American political activist (born 1986)

David McKay (born 1986) is an American activist and artist known for his attempted protest of the 2008 Republican National Convention in Minneapolis and subsequent imprisonment based in part on testimony of FBI informant Brandon Darby.

McKay was born in Midland, Texas in 1986. Prior to his attempted protest of the 2008 Republican National Convention, McKay was not an active protester.

In 2008, McKay and several friends constructed several improvised shields and planned to travel to the convention and use them to block traffic, shield themselves from tear gas and bean bag guns, and in general to disrupt the convention. After they traveled to Minneapolis for the gathering, their shields were seized by police from a U-Haul trailer. FBI informant Brandon Darby and the group of 8 protestors, including Bradley Crowder then constructed several firebombs, which McKay alleged was entrapment by Darby. The house where they were staying was raided, the bombs seized, and the group arrested. Darby publicly revealed his role as an informant and testified against the protestors.

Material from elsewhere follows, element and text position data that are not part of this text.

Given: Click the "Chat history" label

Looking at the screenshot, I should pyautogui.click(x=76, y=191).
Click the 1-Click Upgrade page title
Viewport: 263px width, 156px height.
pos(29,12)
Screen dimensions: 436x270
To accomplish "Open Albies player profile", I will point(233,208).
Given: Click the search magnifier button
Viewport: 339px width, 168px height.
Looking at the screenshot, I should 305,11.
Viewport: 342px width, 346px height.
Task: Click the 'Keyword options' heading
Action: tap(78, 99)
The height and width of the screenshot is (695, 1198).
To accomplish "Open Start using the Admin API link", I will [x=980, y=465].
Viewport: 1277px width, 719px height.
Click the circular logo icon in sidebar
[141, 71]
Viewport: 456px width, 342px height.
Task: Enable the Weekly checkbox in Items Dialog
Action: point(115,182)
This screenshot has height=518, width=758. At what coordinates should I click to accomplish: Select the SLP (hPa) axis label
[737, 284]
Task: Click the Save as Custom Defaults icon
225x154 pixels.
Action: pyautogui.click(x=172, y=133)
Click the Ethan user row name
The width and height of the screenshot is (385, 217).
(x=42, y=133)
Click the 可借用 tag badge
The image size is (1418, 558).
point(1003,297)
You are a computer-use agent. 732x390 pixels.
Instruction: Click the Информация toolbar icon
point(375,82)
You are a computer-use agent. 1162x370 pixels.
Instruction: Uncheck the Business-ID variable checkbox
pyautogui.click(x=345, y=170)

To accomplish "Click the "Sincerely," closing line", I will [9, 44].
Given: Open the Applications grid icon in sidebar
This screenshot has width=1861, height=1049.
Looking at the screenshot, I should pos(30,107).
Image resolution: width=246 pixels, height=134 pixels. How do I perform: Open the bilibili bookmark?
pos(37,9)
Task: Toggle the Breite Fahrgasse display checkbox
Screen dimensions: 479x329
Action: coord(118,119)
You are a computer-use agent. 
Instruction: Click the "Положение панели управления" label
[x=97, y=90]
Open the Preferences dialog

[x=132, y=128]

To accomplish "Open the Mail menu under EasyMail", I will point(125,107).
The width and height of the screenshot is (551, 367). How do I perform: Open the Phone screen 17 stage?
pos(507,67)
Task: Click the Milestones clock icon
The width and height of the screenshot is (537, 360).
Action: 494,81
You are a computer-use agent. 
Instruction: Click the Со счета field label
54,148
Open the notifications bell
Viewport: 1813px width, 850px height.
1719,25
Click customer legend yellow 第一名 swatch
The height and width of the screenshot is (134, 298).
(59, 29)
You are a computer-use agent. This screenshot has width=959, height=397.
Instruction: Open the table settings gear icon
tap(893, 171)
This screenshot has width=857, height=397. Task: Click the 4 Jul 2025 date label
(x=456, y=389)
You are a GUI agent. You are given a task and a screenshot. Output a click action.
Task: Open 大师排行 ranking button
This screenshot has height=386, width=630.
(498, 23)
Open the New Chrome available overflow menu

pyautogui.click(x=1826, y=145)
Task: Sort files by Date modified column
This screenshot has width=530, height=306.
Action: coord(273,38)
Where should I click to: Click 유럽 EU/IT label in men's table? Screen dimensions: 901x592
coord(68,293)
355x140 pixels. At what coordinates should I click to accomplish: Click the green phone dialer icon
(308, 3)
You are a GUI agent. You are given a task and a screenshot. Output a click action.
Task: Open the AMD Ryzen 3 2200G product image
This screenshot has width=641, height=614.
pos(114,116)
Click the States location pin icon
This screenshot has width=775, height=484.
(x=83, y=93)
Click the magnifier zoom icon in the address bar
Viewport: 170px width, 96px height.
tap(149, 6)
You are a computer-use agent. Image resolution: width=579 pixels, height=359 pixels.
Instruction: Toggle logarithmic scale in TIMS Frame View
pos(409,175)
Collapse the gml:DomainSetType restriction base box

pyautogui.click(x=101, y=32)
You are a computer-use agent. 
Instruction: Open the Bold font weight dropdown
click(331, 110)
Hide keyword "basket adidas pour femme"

Crowder entered a plea deal of two years.

McKay went to trial. McKay got a hung jury of split 6-6, and was released pending retrial.
The day before retrial, McKay tried to take a plea deal of two years imprisonment, where he also had to reverse his original statement that he had been "entrapped" by Brandon Darby.
However, on May 21, 2009, U.S. Chief Judge Michael J. Davis sentenced McKay to four years in prison, citing an "obstruction of justice" sentencing enhancement and that McKay had not fully accepted responsibility for his own actions.

According to the Federal Bureau of Prisons manifest, McKay was released from prison on 04-06-12.